Кто-то тронул его за плечо. Володя очнулся от оцепенения, обернулся. Перед ним, кутаясь в пальто, стоял Данила Кондрашов. На лице его дрожали, сползая к кончику носа, дождевые капли.
— Ты что, хлопчик, ротозейничаешь? О чем зажурился, а?
— Вагон… — хрипло ответил Володя. — Повезли…
— Какой загон? Где? Кого повезли?
— Арестантский вагон… Проехал с поездом…
Губы Володи дрожали. Данила удивленно присвистнул.
— Да тебе-то что, Дементьев? Сколько их, этих микстов[5]
, тут проходит! Первый раз видишь, что ли? Ах, и чудак!.. До всего тебе забота, хлопчик!— В этом вагоне учителя моего повезли… Ковригина… — сердито сказал Володя.
— Ну, это ты, хлопчик, брось. Это ты выдумал, — насупился Кондрашов. — Откуда ты знаешь? Какой учитель?
— Мой учитель и Воронов — машинист. Он со мной в стражницкой сидел в Подгорске, когда царь проезжал.
— В стражницкой? Что ты врешь? — удивился телеграфист. — Ты сидел в стражницкой? Ох-ха-ха!
Данила захохотал на всю платформу.
— А ты потешный парнишка, Дементьев, ей-богу! За что же тебя посадили в стражницкую? Да пойдем от дождя ко мне в общежитку, а? Дежурство я сдал новому телеграфисту. Смену мне прислали, хлопчик… На две недели освободили из этой Камчатки.
Лицо Данилы сияло от возбуждения.
— Сегодня поеду к Люсечке. Я уже женился, хлопчик. Ты еще не знаешь, что такое жениться на любимой барышне, да еще на такой, как Люсечка. Три года ухаживал за ней, три пары сапог сносил, ей-богу, И вот добился взаимности, А какая барышня, хлопчик! Если бы не она — не знаю, что бы я делал. Я, брат, дальний, — из-под самого Екатеринослава занесло меня сюда.

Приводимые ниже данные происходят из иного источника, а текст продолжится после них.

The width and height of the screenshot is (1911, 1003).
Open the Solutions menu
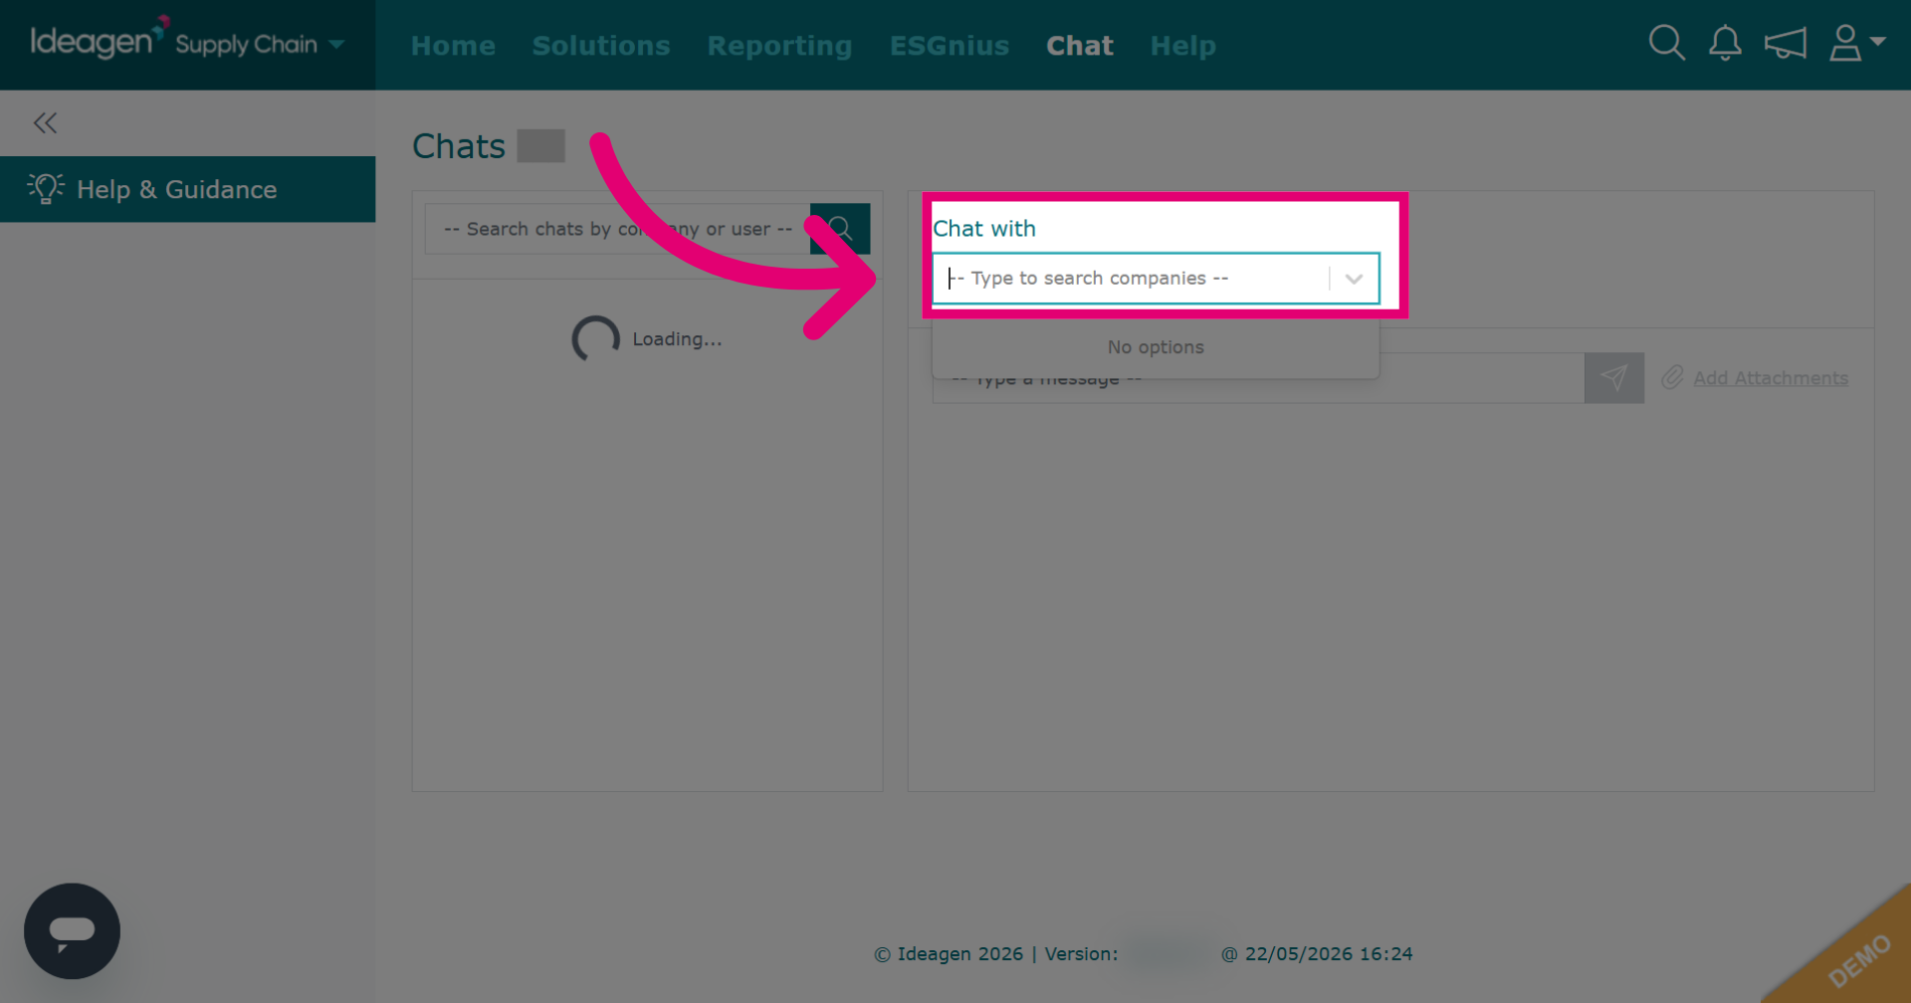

Данила оживленно болтал. Польщенный доверчивым вниманием телеграфиста, Володя забыл, что надо возвращаться в контору.
— Заходи, Дементьев, в мою келью, — пригласил Кондрашов, толкая дверь небольшой комнатки, примыкавшей к квартире Зеленицына. Затхлый холодок холостяцкого жилья пахнул Володе в лицо. В невеселом осеннем сумраке тонула невзрачная обстановка — низкая железная кровать с грубым войлочным одеялом, покрытый серым листом бумаги столик, единственный табурет. Над кроватью — гитара и тусклая олеография, на которой трудно было что-либо рассмотреть…
— Садись, хлопчик, — радушно пригласил Кондрашов и вздохнул. — Это, брат, тебе не дома!.. Вот она, жизнь телеграфиста! Ни кола, ни двора, зипун — весь пожиток… Да я, хлопчик, не тужу. Теперь — кончено!.. Найдем с Люсечкой в Подгорске квартирку и заживем, как порядочные люди. А пока — она там, а я тут — бобылем.
Данила снял со стены гитару, залихватски подергал струны, запел сипловатым тенорком:
Володя рассматривал лежавший на столе «Кобзарь» Тараса Шевченко в пестрой лубочной обложке.
Данила вдруг спохватился:
— Как же ты, хлопчик, попал к жандармам на отсидку? А ну, говори!
— А вы никому не расскажете? — тихо спросил Володя. — Я никому ни слова — ни отцу, ни матери, а вот с вами хочу поделиться.
— Ну-ну… Про такие дела я больше знаю, чем ты, — пояснил Кондрашов.
Володя рассказал обо всем, скрыв только, что получил письмо от Ковригина и что виделся в Подгорске с Зиной.
Слушая его, Кондрашов все время вздыхал, а когда Володя кончил, выругался:
— Ах, гадовы души!.. Ах, индюки проклятые!.. Сколько они народу покалечили — уму непостижимо!.. А ты, хлопчик, молодец, что ничего им не говорил об учителе… Учил, мол, — и все… Так и надо… А он, брат, учитель этот, Михаил Степанович, — видать, умная башка… Я, хлопчик, знаю, что это за люди. Сколько их похватали в тысяча девятьсот пятом… — Данила прижал ладонью струны гитары, приглушив голос, сообщил с гордостью: — Мой братишка в девятьсот пятом тоже за это самое дело пострадал. Телеграфистом он работал на станции Авдеевка. Судили их только через два года после забастовки… Не трогали их, понимаешь, подманули — работайте, мол, мы ничего не знаем. А тем временем жандармерия дела собирала, и вот схапали моего братишку прямо на дежурстве, держали в тюрьме с год, а у него чахотка. На суде горлом кровь пошла, через неделю и помер.
Кондрашов ущипнул жалобно зазвеневшую струну, склонил на гриф свою лысоватую голову.